AMONG the priceless marble figures and decorated pots of Athens' National Archeological Museum stands a small object far less eye-catching but a great deal more mysterious. Jacques Cousteau and Arthur C Clarke were fascinated by it, and the physicist Richard Feynman made a point of seeing it when he visited the museum in 1980, to the bemusement of a curator who couldn't understand what was so interesting about a small lump of green corroded bronze. Yet according to Jo Marchant, this 2,000-year-old artefact was the world's first computer.
The 'Antikythera mechanism' takes its name from the Greek island in whose waters it was found by sponge divers in 1901. They had chanced upon the wreck of what was probably a Roman ship filled with booty from Rhodes, and what caught the divers' attention were the numerous statues that had made up a large part of the ship's cargo. In an age when archaeology was more about treasure hunting than science, they lifted whatever they could, leaving no record of where exactly the bits had all come from. Among the artefacts was the innocuous-looking mechanism, whose pieces ended up in a box in the basement of the Athens museum, while the statues were proudly put on display. It would be decades before the machine's significance became apparent.
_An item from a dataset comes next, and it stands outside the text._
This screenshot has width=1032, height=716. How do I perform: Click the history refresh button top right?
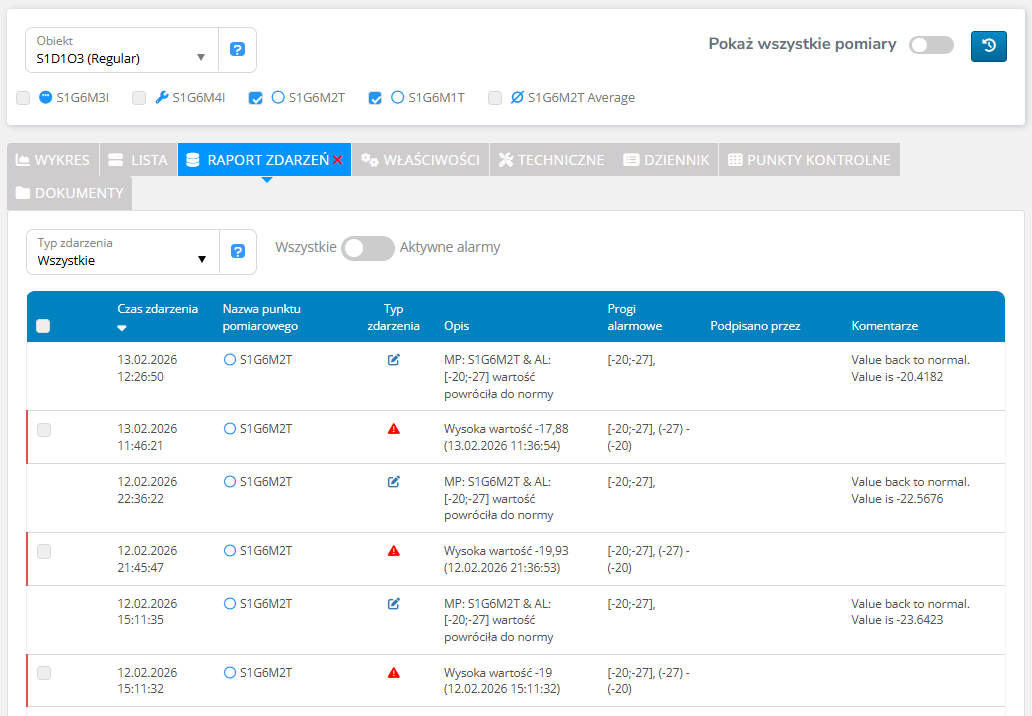click(x=988, y=46)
Marchant's book gets off to a similarly slow start, with a history of Greek sponge diving that sets a pattern for what follows. As a writer for New Scientist and a trained biologist, she is on top of the technicalities of the story, but the amplifications and digressions are too plentiful. Most readers of this book will either know already how carbon dating works, or else won't want to be told in too much detail. What they want to know is how the world's first computer worked, and whether it fell out of a space ship.
That was the view of Erich von Däniken, who in his 1968 bestseller Chariots Of The Gods? proclaimed that the device was beyond anything the ancient Greeks could have made. He did not explain, though, why the aliens inscribed it with Greek words and symbols that fix its date of manufacture to about 100BC. Yet it did have something to do with space.
As Marchant explains, the fragmentary remains were enough to show an astronomical connection, possibly as an aid to navigation or calendar-keeping. But for classical historians of the early 20th century, it was an oddity that didn't fit in with existing knowledge, so they largely ignored it. This is Marchant's most telling point: when scholars have a choice between rewriting their books or dismissing evidence, they are more likely to choose the latter. It was left to a few amateur enthusiasts to try to solve the mystery.
The wreck itself attracted Arthur C Clarke, a keen diver, and subsequently Cousteau, who visited it on his ship Calypso but failed to find anything new. The real progress was made by mathematicians and engineers who took up the challenge of the mechanism's fused and broken gears.
Marchant's narrative takes on a human-interest angle as these scientists' stories unfold, given the obsession they shared and the rivalries that grew up between some of them. It would make a wonderful TV documentary, if only they were all still alive and able to be interviewed. Instead the book feels like a documentary without pictures, which is particularly unfortunate in the case of the mechanism. There are some photographs and diagrams, but not enough, making it hard while reading to keep a clear image of the object at the centre of the story.
Despite these reservations, this is an informative and thoroughly researched book that avoids sensationalising the subject. Work on the mechanism continues: X-rays show it contains a collection of cogs whose numbers of teeth enable researchers to speculate what they were meant to calculate. It seems the device may have had a rotating Moon set into its face, and by turning a dial you could see the phase and position for any day, as well as knowing when the next eclipse was due. Whoever made it had a phenomenal mind, but their identity will probably never be known. The machine may not be much to look at now, but as a monument to ancient ingenuity it surely rivals the Parthenon.